Chris looked beyond the staging area to the farm, a compound that struck him as a poor man’s version of Skinny Lane Farm. Its layout was almost identical, with a stone farmhouse behind a pasture, an old barn, and several outbuildings, albeit in disrepair. Faded blue shutters hung askew on the windows, and its clapboard was peeling in patches. The roofs sagged, and the barn had faded to a dried-blood color. The pastures had been overrun by tangled overgrowth of scrubby weeds, and the fences missed boards everywhere. Farm equipment, a truck, and an old car sat rusting on cinder blocks.

Chris spotted the Rabbi running from the farmhouse to meet him. “Hey, you got anything new?”

The Rabbi reached him out of breath. “The joint is jumping, and the gang’s all here. Let me brief you before we get inside. We’re on top of each other in there.”

“Okay.” Chris hated that, too. Neither of them played well with others.

“Let me show you my phone. I got two videos. Check this out.” The Rabbi held up his phone and pressed PLAY. “We ran the tag you gave us, and it belongs to a pickup, 2014 black Dodge dually, reported stolen from a used car lot outside of Central Valley. The locals sent us a traffic cam video.”

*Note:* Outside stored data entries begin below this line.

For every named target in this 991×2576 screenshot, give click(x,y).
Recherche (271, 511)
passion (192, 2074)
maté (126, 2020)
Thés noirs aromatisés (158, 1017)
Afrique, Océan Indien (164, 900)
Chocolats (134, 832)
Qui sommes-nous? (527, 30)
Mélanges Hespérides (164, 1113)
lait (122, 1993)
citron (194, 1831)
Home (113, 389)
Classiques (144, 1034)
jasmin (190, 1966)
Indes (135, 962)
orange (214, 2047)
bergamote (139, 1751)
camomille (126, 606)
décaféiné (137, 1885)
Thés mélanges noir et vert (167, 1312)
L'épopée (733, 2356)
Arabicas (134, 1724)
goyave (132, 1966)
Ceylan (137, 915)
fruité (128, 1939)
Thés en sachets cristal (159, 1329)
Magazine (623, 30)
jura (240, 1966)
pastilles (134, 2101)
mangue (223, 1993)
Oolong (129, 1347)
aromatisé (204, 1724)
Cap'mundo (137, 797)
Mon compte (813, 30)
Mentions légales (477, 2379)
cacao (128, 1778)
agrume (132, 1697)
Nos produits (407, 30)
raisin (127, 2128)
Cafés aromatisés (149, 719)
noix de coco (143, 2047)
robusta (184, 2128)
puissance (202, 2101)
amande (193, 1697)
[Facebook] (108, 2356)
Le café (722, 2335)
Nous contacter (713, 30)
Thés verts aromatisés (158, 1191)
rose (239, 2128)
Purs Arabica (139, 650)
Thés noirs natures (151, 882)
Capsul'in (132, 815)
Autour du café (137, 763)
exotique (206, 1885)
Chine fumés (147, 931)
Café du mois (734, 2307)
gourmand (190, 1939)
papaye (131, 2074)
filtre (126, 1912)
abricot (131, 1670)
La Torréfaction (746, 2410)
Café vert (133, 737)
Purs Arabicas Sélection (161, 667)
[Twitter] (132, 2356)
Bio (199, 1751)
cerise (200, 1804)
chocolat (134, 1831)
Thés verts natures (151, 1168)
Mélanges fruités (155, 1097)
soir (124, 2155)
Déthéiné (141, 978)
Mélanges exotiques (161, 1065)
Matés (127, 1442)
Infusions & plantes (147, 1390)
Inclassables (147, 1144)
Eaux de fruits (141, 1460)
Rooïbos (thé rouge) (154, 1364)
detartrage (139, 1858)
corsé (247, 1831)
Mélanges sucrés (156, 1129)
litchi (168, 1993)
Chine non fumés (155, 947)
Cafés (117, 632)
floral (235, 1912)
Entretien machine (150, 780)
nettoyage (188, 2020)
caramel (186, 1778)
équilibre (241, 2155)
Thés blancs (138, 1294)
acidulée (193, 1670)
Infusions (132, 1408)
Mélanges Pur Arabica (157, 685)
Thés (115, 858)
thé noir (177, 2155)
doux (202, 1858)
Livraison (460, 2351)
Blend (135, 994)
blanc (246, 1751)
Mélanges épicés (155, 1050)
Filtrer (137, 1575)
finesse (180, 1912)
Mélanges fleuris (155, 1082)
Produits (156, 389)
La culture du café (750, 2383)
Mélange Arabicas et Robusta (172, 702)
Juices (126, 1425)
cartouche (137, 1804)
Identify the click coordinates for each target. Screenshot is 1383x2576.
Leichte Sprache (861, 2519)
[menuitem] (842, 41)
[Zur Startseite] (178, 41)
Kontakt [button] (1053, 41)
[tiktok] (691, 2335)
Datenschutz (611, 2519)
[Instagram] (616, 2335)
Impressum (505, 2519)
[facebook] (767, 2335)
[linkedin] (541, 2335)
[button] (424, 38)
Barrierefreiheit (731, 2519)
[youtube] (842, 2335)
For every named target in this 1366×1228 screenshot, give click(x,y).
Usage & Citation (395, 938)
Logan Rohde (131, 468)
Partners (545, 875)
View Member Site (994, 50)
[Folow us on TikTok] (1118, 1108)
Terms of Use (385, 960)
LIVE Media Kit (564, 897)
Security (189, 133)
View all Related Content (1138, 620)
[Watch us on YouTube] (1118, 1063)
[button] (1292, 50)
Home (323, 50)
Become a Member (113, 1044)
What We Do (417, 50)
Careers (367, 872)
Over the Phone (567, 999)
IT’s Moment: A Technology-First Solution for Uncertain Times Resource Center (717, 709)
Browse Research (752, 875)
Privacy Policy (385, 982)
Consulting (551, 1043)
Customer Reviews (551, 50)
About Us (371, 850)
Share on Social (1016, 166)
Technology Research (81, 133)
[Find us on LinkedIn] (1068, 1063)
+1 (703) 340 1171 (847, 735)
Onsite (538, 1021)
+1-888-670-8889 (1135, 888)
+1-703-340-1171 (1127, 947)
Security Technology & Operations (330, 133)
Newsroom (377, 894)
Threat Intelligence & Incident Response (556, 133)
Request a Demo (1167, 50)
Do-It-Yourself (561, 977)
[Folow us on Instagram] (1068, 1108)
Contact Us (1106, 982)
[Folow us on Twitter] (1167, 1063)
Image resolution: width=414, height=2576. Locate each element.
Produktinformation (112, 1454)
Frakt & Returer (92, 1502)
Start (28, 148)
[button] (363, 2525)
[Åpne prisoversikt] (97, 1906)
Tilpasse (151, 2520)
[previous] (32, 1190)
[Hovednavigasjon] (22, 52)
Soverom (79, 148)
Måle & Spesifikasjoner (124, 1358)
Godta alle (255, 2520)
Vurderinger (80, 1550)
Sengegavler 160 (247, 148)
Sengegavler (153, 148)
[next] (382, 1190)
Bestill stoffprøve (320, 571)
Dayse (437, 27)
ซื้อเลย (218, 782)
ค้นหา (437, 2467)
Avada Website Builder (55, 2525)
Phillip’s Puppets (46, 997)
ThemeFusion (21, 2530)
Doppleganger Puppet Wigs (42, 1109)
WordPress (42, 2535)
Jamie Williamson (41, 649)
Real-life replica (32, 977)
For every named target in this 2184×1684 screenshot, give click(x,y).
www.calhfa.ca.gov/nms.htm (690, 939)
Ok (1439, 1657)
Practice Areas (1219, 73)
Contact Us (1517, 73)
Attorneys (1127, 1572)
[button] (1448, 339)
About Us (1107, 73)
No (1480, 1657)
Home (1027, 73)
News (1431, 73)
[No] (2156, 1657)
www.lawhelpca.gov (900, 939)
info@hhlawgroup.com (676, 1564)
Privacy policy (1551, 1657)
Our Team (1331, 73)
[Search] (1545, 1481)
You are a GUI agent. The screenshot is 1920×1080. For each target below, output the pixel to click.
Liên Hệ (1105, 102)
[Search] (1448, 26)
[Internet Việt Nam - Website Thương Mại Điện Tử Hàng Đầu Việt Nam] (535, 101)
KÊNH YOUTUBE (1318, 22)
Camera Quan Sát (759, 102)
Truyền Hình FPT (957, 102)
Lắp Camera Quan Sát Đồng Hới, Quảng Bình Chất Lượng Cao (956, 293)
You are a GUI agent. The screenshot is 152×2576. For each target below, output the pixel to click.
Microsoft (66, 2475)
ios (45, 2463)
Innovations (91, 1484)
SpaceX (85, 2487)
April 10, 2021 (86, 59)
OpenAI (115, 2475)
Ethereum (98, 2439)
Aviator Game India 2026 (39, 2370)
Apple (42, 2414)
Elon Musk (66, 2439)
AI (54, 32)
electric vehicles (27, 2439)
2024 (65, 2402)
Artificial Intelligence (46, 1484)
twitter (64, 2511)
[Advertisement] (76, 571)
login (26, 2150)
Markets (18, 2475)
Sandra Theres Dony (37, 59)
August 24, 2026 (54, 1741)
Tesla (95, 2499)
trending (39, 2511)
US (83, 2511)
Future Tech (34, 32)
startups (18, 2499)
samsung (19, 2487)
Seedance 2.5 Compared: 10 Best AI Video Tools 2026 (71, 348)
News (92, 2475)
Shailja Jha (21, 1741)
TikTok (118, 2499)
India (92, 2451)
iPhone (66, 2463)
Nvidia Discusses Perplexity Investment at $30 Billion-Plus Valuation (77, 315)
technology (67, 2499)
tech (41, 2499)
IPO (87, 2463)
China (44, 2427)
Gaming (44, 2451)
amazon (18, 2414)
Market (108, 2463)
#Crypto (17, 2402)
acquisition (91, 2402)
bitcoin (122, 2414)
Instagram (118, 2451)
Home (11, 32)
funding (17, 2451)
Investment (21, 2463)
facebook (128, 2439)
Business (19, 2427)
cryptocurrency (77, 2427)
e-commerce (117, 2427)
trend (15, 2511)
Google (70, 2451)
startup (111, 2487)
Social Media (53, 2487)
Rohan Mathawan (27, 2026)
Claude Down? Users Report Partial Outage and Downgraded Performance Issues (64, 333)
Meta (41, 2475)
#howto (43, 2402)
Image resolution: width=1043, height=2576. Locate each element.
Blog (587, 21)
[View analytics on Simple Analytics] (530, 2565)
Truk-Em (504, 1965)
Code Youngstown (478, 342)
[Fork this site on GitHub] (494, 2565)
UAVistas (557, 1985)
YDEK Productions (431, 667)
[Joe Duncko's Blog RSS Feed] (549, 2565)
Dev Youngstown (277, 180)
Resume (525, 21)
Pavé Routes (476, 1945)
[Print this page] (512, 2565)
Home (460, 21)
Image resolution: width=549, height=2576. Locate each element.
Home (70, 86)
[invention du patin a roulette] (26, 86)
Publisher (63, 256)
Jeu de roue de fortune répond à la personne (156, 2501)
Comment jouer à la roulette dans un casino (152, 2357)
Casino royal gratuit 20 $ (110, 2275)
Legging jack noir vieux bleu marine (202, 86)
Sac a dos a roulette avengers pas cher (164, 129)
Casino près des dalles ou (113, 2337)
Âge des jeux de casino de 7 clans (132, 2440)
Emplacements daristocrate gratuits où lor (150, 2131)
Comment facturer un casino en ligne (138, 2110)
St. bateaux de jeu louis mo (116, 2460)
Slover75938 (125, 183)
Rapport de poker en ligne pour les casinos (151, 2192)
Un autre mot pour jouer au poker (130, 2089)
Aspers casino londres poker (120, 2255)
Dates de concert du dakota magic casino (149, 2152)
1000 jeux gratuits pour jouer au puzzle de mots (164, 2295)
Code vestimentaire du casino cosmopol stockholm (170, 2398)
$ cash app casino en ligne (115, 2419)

“Good.” Chris watched the video, in which a dark Ford Ranger pickup pulled up in front of a used-car lot and someone got out of the passenger seat wearing a black ski mask, black sweatshirt, and black pants. Unfortunately, the license plate wasn’t in the frame.

“Now here’s the video from the used-car lot.” The Rabbi began thumbing through his videos, stopping at another one. He pressed PLAY, and the video showed the ski-masked figure breaking into the dually, with its characteristic double tires in the rear for bigger payloads. An old black cap covered its bed. The figure climbed inside and presumably hot-wired the dually, because he drove it out of the used-car lot.